SK Hynix shares surged more than 11% on the Korea Exchange on Wednesday, leading a broad recovery across Asian technology stocks as investors reversed course following a sharp sell-off earlier in the week tied to concerns about artificial intelligence spending.
The jump came just two sessions after SK Hynix recorded its biggest-ever single-day decline, when profit-taking accelerated amid questions about whether AI infrastructure investment was running ahead of fundamentals.
Domestic rival Samsung Electronics rose 6.8%, while Seoul Semiconductor climbed 6.4%. The recovery extended into Japan, where Lasertec gained 6.4%, Advantest climbed 4.2%, Disco rose 2.8%, and SoftBank Group advanced 0.8%. Tokyo Electron gained 0.9%, though Renesas Electronics slipped 0.2%.
The Asian session tracked a Wall Street rebound in which the VanEck Semiconductor ETF rose 2.5%. Micron Technology and Lam Research each gained approximately 5%, while Applied Materials and Teradyne advanced more than 3%.
Not all market participants interpreted Wednesday's gains as a clean signal. Jordan Cvetanovski, chairman and chief investment officer at Pella Funds, acknowledged that demand for AI infrastructure remains strong, but said warning signs are appearing. "I'm starting to see some really concerning behavior in markets," he told CNBC's "Squawk Box Asia," adding that the volatility of recent sessions were "all the classic signs that we are in for a kind of rude shock coming in the AI space."
The debate over market froth extended to commentary in the United States, where opposing views sharpened on Tuesday. "Mad Money" host Jim Cramer argued that AI-driven enthusiasm does not constitute a bubble comparable to the dot-com era, pointing to lower interest rates, stronger corporate earnings, and what he called more reasonable valuations.
Cramer noted that SK Hynix trades at roughly four times 2027 earnings estimates, while Micron trades at approximately six times 2027 estimates. He also cited the S&P 500's current multiple of around 20 times forward earnings as meaningfully lower than the more than 25 times forward earnings the index commanded heading into 2000, according to FactSet data. "That's a big difference, and while 20 isn't exactly cheap, it's certainly not expensive like 2000," he said.
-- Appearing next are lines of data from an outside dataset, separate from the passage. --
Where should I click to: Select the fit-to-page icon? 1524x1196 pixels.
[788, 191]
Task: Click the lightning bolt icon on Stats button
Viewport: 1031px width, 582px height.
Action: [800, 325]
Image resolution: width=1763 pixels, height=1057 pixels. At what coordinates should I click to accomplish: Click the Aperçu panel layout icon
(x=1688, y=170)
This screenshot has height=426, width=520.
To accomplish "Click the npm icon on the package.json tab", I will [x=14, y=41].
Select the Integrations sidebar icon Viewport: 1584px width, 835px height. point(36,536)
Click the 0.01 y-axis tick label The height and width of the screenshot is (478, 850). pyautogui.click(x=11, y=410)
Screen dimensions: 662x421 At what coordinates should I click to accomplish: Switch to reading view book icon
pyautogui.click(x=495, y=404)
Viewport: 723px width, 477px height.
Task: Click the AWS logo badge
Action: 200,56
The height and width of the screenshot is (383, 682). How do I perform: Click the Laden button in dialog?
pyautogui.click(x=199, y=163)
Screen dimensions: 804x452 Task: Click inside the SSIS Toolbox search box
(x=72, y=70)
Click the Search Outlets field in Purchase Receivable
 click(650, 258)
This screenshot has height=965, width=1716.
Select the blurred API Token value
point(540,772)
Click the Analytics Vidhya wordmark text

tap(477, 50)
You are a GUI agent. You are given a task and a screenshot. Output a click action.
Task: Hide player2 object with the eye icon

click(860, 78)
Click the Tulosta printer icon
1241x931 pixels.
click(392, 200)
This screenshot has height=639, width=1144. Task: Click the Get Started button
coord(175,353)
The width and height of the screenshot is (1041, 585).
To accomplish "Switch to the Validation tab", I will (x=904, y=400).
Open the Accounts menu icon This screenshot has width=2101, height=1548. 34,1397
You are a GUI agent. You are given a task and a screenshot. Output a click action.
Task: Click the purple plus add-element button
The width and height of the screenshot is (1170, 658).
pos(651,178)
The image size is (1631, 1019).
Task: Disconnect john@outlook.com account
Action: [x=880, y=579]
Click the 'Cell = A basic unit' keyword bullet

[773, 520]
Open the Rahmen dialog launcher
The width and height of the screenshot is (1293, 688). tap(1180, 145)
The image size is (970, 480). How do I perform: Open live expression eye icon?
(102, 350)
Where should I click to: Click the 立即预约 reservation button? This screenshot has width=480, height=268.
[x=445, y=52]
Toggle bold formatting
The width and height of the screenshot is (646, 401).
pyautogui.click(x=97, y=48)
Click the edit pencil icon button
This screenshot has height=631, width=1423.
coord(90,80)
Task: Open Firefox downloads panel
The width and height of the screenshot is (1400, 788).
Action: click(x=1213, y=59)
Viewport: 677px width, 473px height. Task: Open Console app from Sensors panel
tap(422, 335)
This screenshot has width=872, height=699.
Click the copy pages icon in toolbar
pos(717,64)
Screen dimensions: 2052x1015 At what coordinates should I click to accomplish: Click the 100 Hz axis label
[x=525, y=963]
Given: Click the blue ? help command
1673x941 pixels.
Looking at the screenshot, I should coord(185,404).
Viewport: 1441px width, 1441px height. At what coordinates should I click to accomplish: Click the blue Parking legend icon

Cramer also noted that memory-chip makers Micron and Sandisk have surged more than 243% and 644%, respectively, so far this year — gains he characterized as outliers rather than signals of broad excess. "There is some froth, but the froth does not represent what we trade. What we own," he said.
The day also brought a sobering data point from the enterprise software sector. IBM shares fell approximately 25% after the company preannounced disappointing second-quarter results ahead of its scheduled earnings release, with revenue, earnings, and software revenue growth all falling short of Wall Street expectations. CEO Arvind Krishna acknowledged the company "faltered" as several large customer deals failed to close.
Cramer said the IBM shortfall reflects a broader redistribution of corporate IT budgets, with companies increasingly directing spending toward cybersecurity, hardware, and AI-related consumption costs — at the expense of other software categories. "Unfortunately for IBM, they have too many products and services that fall into the 'other types of spending' categories, even if they also have a decent overall AI narrative," he said, declining to recommend the stock even after the decline.
The divergence between surging chip names and struggling enterprise software companies underscores the increasingly narrow concentration of AI spending — a dynamic that analysts say is likely to persist as IT managers finalize budgets heading into 2027.